This review by Philip Davies appeared in issue 119 of Montessori International over the summer. Read more about Montessori International here…
The author is an outdoor learning educator and Forest School practitioner and trainer. His aim with this book is to provide some basic knowledge and skills for both simple and advanced woodland craft, and what he has included comes from many hours “messing about in the woods”. He intends it for “…anyone, of any age, with a modicum of interest…”, and it will certainly be useful for both parents and their children and teachers and their pupils.
Divided into sections that the author intends to make the book as useful as possible, he also provides an introduction, a brief note on how to use the book and a two page spread detailing some basic “useful tools”.

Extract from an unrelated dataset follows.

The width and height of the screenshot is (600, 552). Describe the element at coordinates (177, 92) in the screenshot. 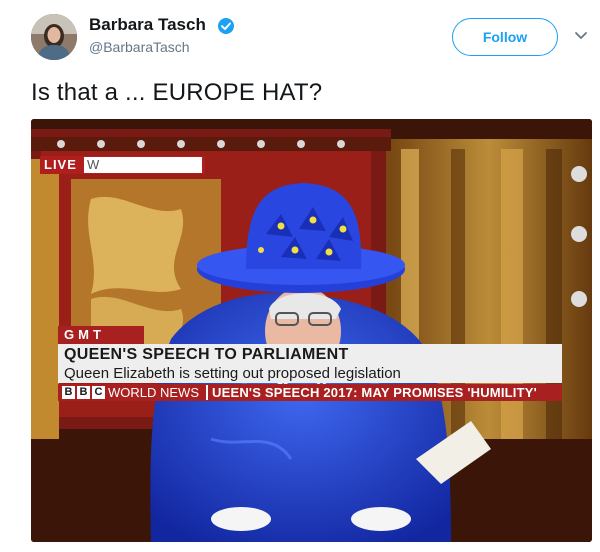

The first section is “Choosing your wood”, which briefly introduces the readers/user to four types of woodland – hazel, willow, birch and elder – illustrated by black-and-white photos and with notes on past uses of each type of wood and how to identify them and, with the exception of birch, how to coppice them. This is followed by a section of “useful knots and lashings”.
There are pages on creating things like a hazel mask, a night torch and a staff, and sections on making frames and simple structures or fashioning a triangle, the latter going on to show hos basic triangles can be combined to make things like a tetrahedral step ladder or lantern.
The author’s illustrations are commendably clear and well-drawn, giving a good sense of the possibilities of the woodland activities you can get the children involved in. Furthermore the book has a good stout hardcover that should help preserve it as it is taken around outside.